* [Alıştırmalar]
A – İç Güvenlik Paketi yazısına göre General Kenan Evren askeri darbeyi gerekçelendirirken ne söylüyordu?
B – İç Güvenlik Paketi yazısındaki "Biz bu korkuyu 12 Eylül’de de gördük, yaşadık." cümlesi İngilizceye nasıl çevrilir?
C – İç Güvenlik Paketi yazısını son cümlesinden sonra sürdürebilir misin?

* [Belge metni]
◇ ◇ ◇ ◇

İç Güvenlik Paketi adı altında getirilen düzenlemelerin özet gerekçesi “korku”dur.
Hükümet korkuyor. Hükümet, çok sık vurguladığı yüzde 50 oy oranına, her kuruma kendisini destekleyenleri yerleştirmiş olmasına, kendi iktidarını destekleyecek bir medya havuzu yaratmasına karşın korkuyor. Bu öyle bir korku ki vicdanları yaralayan bir olayı protesto etmek için basit bir gösteri yürüyüşü yapılmasından bile hükümetin ödü kopuyor. özgecan’ın vahşice katledilişinin protesto edilme şeklinde dahi hükümete karşı darbe planları yapıldığı yandaş medyanın bazı kalemlerince ileri sürüldü örneğin. Biz bu korkuyu 12 Eylül’de de gördük, yaşadık. Bu korku sonrası yapılanları, yapılanlara üretilen gerekçeleri 12 Eylül darbecilerinden çok dinledik. Darbeci General Kenan Evren askeri darbeyi gerekçelendirirken, sokaklardaki insanların can güvenliğinin kalmadığını söylüyordu.

◇ ◇ ◇ ◇

* [Verilen malzeme]
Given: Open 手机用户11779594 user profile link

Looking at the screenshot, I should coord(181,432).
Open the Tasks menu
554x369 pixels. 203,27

◇ ◇ ◇ ◇

* [Cevap listesi]
A – Sokaklardaki insanların can güvenliğinin kalmadığını söylüyordu.

B – We saw and lived through this fear on September 12 as well.

C –
Kenan Evren, can güvenliği derdine düşürülmüş kitlelerden özgürlüklerinin yok edilmesine katlanmalarını istiyordu. Bugün İç Güvenlik Paketi’ni savunanlar da tıpkı Kenan Evren gibi sokaklarda yaşanan cinayetlerle halkı korkutarak özgürlüklerinden vazgeçmeye razı olmalarını istiyor. Kenan Evren de en küçük eleştiriden başlayarak demokratik haklarını talep eden herkesi 12 Eylül öncesine dönmeyi istemekle suçluyordu. Darbeci Kenan Evren de 12 Eylül öncesi her gün ölen gençleri halkın başına kakıyordu.
Bugün de İç Güvenlik Paketi’ni savunanlar, paketi özgürlükleri sınırladığı için eleştirenleri kaos istemekle, molotof atılmasını savunmakla suçluyor, demokratik özgürlükleri terörize ederek korkularını korkuya dönüştürmeye çalışıyor.
Polisin yetkilerinin artırılması, 12 Eylül döneminde de en çok tartışılan konulardan biriydi.
Darbeci Kenan Evren polisin değişik sendikalarda örgütlenmesini diline dolamış, polis Pol-Der’li Pol-Bir’li diye bölünmüştü, görevini yapmıyordu diye bas bas bağırıyordu.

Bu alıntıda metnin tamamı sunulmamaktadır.